Data to examine -
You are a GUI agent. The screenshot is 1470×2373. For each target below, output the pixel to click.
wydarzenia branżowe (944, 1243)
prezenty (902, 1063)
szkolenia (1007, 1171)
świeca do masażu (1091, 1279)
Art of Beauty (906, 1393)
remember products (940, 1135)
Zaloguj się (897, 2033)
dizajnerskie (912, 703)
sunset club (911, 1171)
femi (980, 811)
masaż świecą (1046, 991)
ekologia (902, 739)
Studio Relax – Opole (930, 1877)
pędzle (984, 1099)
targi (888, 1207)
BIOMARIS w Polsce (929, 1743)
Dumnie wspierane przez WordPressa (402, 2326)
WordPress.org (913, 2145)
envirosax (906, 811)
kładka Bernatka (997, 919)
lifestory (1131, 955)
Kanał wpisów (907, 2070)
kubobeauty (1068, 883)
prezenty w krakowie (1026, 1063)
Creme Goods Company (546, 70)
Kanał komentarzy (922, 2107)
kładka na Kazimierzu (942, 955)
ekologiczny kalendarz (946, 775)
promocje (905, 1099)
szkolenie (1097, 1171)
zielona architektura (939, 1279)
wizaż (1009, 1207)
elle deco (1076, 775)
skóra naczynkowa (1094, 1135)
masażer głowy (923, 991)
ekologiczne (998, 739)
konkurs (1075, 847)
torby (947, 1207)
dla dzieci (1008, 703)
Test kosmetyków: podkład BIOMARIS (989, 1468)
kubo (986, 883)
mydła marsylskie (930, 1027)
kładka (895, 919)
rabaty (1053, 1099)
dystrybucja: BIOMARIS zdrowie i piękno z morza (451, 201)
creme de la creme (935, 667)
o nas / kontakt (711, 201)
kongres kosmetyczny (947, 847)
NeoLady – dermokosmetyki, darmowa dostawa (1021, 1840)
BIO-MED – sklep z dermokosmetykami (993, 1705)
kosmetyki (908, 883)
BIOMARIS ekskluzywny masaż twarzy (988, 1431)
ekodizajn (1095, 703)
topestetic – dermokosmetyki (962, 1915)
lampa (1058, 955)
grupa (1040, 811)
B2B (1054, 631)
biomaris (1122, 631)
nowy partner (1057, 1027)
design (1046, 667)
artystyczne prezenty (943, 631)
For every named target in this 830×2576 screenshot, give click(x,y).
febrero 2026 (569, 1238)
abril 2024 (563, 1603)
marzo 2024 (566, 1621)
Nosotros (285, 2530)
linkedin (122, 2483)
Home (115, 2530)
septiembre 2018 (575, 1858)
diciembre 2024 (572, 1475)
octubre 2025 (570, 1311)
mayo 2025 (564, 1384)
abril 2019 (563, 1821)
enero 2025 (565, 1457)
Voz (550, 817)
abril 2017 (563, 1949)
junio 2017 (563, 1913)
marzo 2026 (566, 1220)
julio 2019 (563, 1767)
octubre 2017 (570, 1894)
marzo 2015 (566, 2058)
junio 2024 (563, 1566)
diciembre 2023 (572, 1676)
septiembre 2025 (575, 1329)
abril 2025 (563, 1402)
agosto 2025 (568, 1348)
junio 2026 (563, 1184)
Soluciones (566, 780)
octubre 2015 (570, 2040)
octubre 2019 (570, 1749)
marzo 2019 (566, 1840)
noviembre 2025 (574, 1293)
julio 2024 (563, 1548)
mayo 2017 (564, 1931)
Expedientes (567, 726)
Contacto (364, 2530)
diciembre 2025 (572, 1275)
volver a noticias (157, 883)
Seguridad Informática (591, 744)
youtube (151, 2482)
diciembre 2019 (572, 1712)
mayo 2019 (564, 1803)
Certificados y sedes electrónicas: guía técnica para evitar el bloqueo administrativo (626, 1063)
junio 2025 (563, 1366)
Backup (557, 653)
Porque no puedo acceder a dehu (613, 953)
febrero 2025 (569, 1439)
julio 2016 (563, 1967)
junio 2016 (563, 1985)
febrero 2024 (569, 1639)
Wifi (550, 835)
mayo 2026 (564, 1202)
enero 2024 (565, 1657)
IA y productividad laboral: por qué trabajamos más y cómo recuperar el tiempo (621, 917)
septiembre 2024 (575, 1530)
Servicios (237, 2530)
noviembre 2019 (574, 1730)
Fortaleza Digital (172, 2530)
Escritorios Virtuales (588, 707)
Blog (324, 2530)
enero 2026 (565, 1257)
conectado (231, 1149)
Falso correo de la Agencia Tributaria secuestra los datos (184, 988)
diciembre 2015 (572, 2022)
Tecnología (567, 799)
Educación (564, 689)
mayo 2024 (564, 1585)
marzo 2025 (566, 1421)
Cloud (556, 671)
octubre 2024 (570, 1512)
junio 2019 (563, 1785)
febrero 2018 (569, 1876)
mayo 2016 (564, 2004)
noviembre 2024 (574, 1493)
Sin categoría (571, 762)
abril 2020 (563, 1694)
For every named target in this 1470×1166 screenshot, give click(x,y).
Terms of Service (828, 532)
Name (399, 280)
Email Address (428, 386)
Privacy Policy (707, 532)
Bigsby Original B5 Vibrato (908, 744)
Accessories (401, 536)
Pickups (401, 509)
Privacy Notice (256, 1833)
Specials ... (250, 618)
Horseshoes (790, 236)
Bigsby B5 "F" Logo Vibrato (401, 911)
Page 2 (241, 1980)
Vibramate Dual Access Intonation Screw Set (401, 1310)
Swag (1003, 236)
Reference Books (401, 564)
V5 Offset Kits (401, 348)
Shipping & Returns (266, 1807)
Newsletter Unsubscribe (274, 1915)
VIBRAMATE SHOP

Your task - Within the material above, extract exactly the lines that start at the line containing "promocje (905, 1099)" and stop after the line containing "dla dzieci (1008, 703)", and only those.

Task answer -
promocje (905, 1099)
szkolenie (1097, 1171)
zielona architektura (939, 1279)
wizaż (1009, 1207)
elle deco (1076, 775)
skóra naczynkowa (1094, 1135)
masażer głowy (923, 991)
ekologiczne (998, 739)
konkurs (1075, 847)
torby (947, 1207)
dla dzieci (1008, 703)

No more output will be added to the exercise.